EC ban on Nepali carriers may stay due to NA crashThe European Commission is most likely to continue its operating ban or operational restrictions within the European Union (EU) against Nepali carriers
On Dec 5, 2013, the EC had for the first time put Nepal in the EU air safety list as it found Nepal wanting in its ability to oversee safety issues.
However, it had said that they could take positive decisions in the future if things keep moving in the right direction or if Nepal was able to address the air safety concerns. Following which, a team of experts from the EC conducted on-site inspections of Nepal’s civil aviation in the first week of February to reassess whether Nepal should be kept on the air safety list for a longer term.
“The crash of an NA Twin Otter in Arghakhanchi, however, has shattered all hopes of being taken out of the safety list,” said a highly placed source at the Civil Aviation Authority of Nepal (Caan).
Despite several efforts made by Caan to satisfy the EC’s concerns, the Feb 16 crash had created a direct negative impact with respect to Nepal’s failure to provide safe passenger travel. “The latest crash also shows that Caan has not been able to prove that it has been able to do its job well,” said the source.

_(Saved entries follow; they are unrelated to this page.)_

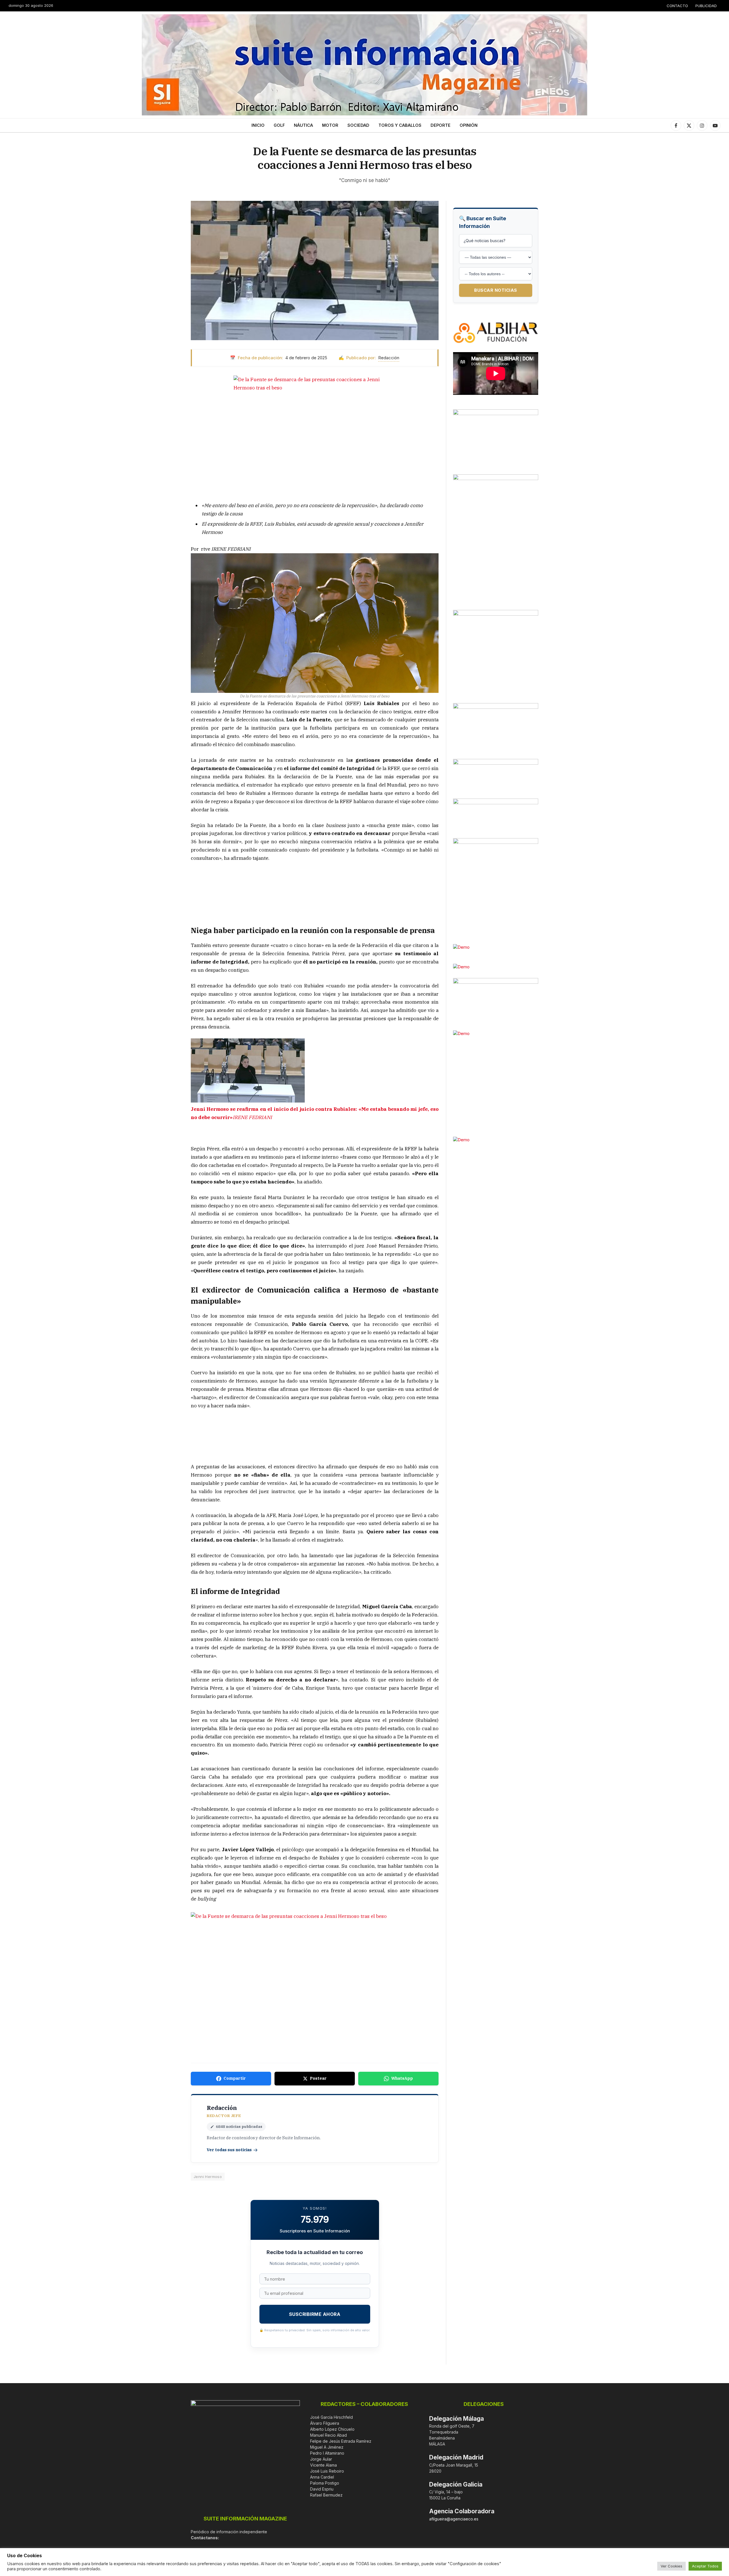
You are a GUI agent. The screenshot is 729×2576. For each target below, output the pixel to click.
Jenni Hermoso (208, 2176)
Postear (318, 2078)
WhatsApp (402, 2078)
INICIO (258, 125)
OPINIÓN (469, 125)
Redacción (388, 357)
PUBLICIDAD (706, 5)
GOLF (279, 125)
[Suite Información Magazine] (364, 64)
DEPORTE (440, 125)
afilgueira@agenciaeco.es (453, 2518)
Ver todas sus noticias (229, 2149)
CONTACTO (677, 5)
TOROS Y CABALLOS (399, 125)
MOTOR (330, 125)
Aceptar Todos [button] (705, 2566)
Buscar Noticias (495, 290)
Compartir (235, 2078)
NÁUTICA (303, 125)
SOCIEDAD (358, 125)
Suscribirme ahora (314, 2314)
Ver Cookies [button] (671, 2566)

Five fatal accidents have occurred in Nepal over a period of two years between August 2010 and September 2012. In addition, three more accidents took place in 2013.

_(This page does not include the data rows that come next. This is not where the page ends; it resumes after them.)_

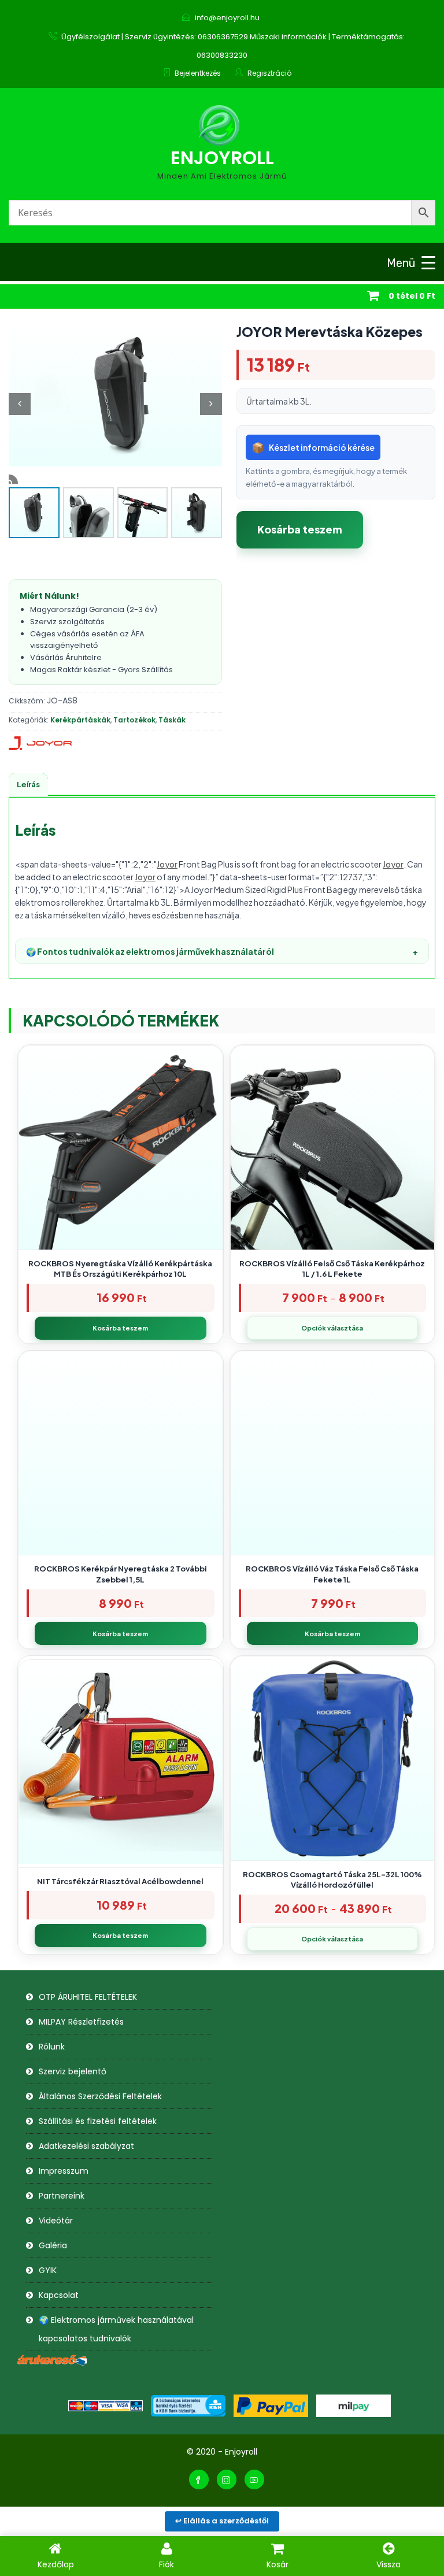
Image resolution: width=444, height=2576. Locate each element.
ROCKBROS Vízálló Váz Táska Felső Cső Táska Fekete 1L (332, 1574)
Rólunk (52, 2046)
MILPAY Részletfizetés (81, 2022)
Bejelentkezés (198, 73)
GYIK (48, 2270)
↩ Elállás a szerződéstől (222, 2520)
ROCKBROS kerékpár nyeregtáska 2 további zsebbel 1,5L (120, 1574)
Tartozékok (134, 720)
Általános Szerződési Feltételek (100, 2096)
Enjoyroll (222, 157)
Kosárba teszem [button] (120, 1328)
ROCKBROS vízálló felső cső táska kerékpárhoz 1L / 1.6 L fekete (332, 1268)
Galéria (53, 2245)
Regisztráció (269, 73)
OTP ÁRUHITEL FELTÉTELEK (88, 1997)
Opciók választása (332, 1328)
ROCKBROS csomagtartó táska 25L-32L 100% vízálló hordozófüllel (332, 1879)
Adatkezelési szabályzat (86, 2146)
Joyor (167, 864)
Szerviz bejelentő (72, 2071)
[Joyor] (40, 743)
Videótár (56, 2220)
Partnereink (61, 2195)
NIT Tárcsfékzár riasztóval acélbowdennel (120, 1881)
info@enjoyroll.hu (227, 17)
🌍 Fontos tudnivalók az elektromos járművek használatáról (222, 951)
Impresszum (63, 2171)
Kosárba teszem (299, 529)
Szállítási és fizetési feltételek (98, 2121)
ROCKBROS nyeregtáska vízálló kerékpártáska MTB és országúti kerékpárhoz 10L (120, 1268)
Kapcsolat (59, 2295)
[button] (211, 404)
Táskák (172, 720)
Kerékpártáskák (80, 720)
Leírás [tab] (28, 784)
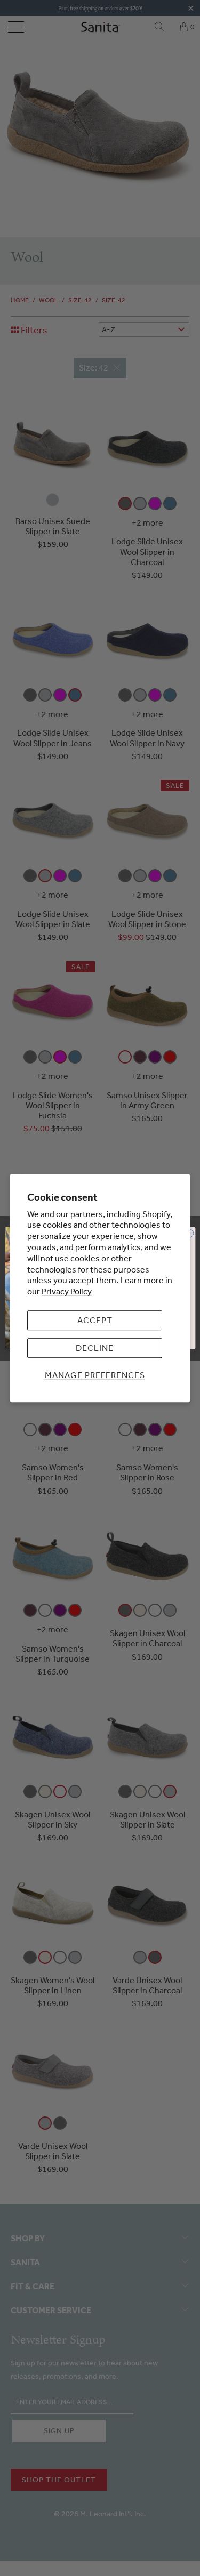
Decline (95, 1347)
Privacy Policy (67, 1291)
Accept (95, 1320)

“The Safety Committee Meeting of the EC is scheduled to be held on March 25-27 at its headquarters Brussels, and it is most likely to continue the ban,” said the high-ranking official who did not want to be named. Caan officials were supposed to be invited to Brussels by the last week of February as a prelude to lifting the ban before the safety committee meeting. “But, Caan has not received the invitation yet,” said the source. “This also shows that the EC is not thinking of lifting the ban immediately.” EC’s experts had identified a significant safety concern with respect to the ability of Caan to properly oversee its airlines or the operation procedures during their visit to Nepal. After the completion of an on-site inspection, the team had also pledged Caan for providing an exact reason on why Nepal has frequent crashes.

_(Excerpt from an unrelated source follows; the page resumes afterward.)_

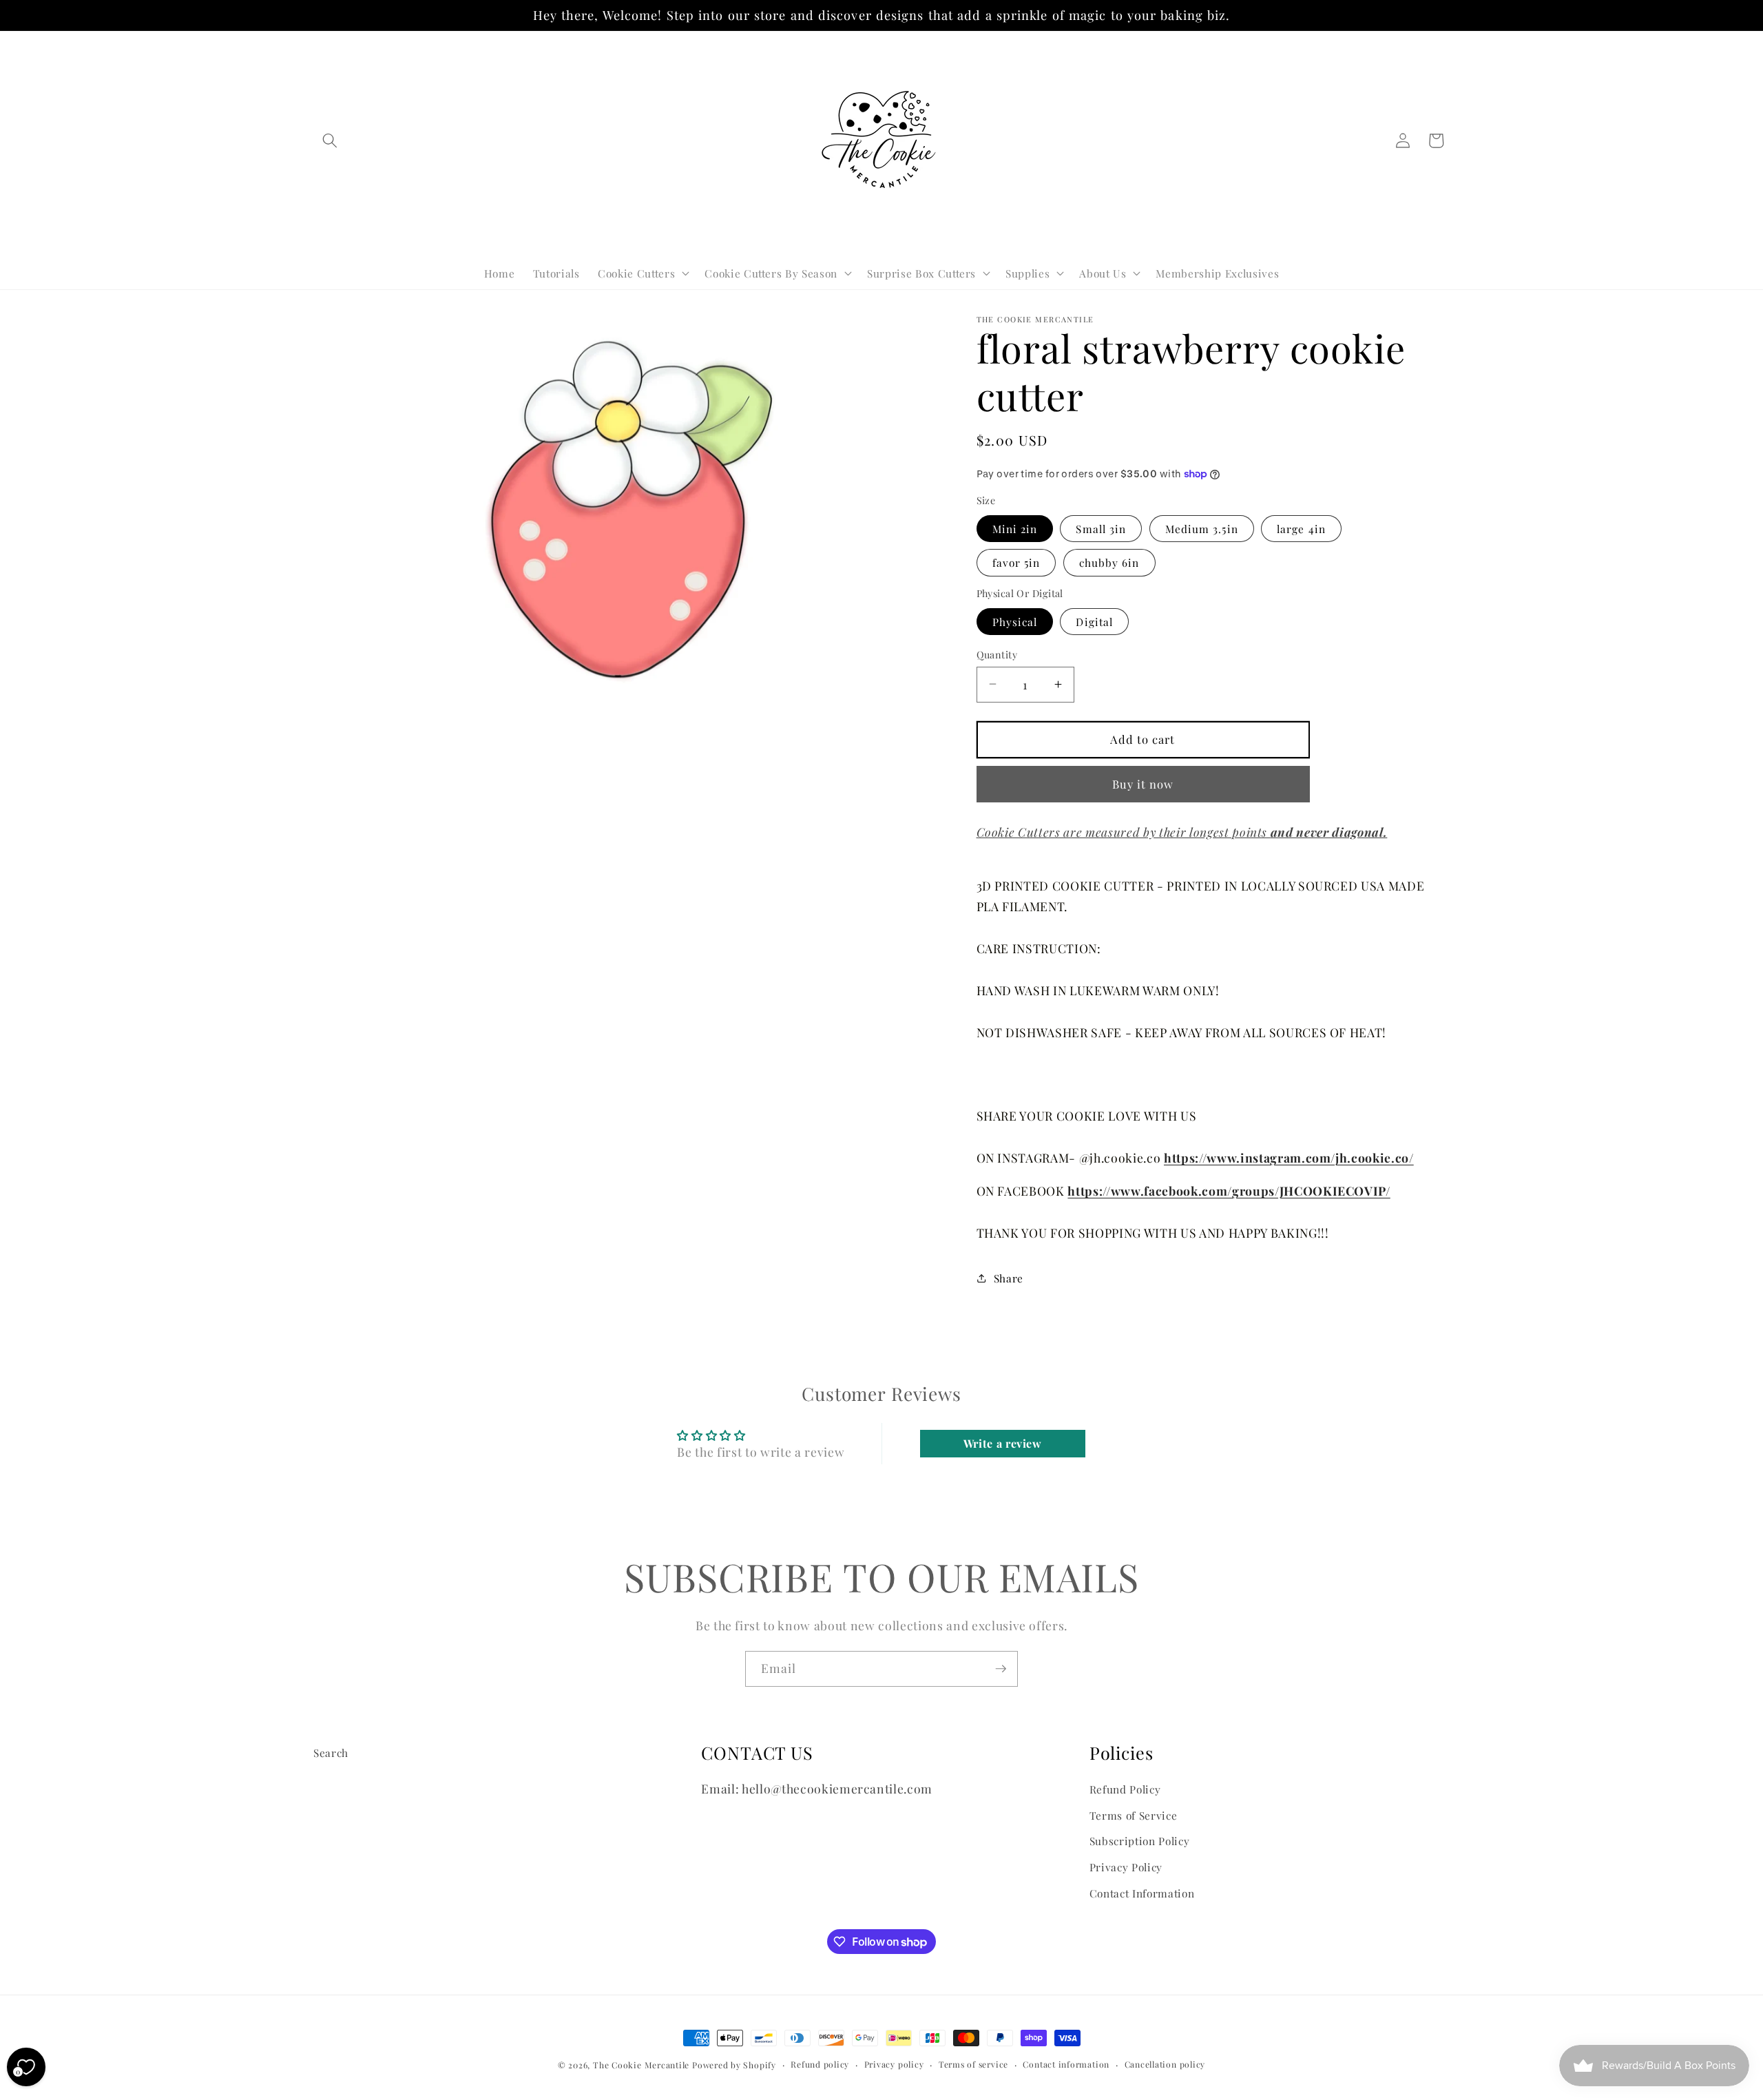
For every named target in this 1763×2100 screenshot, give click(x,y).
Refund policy (820, 2064)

Likewise, the United Nations (UN) aviation watchdog has grave concerns about Nepal’s air safety, and has placed it among the 12 worst performing nations. They are Botswana, Kazakhstan, Congo, Sao Tome and Principe, Angola, Djibouti, Eritrea, Haiti, Lebanon, Malawi and Papua New Guinea, according to an International Civil Aviation Organization (ICAO) audit report. Nepal has been red-flagged on “operations” among the eight critical elements-legislation, organization, licensing, operations, airworthiness, accident investigation, air navigation services and aerodromes-which ICAO considers are essential for a country to have effective air safety. “In August 2013, ICAO has identified a significant safety concern with respect to the ability of Nepal to properly oversee its airlines (air operators) under its jurisdictions,” said the ICAO’s audit report. Nepal’s rate of non-compliance on the operations front is 51.69 percent compared to the global average of 66.04 percent.
Although the full audit report is yet to be produced, Caan has said that Nepal’s rate of non-compliance with the eight areas audited by ICAO Nepal’s non-compliance rate with ICAO standards has declined 12 percent to 45 percent in 2013.
In 2009, it was 57 percent compared to the world average of 41 percent. The global figure had dropped to 39 percent in 2013.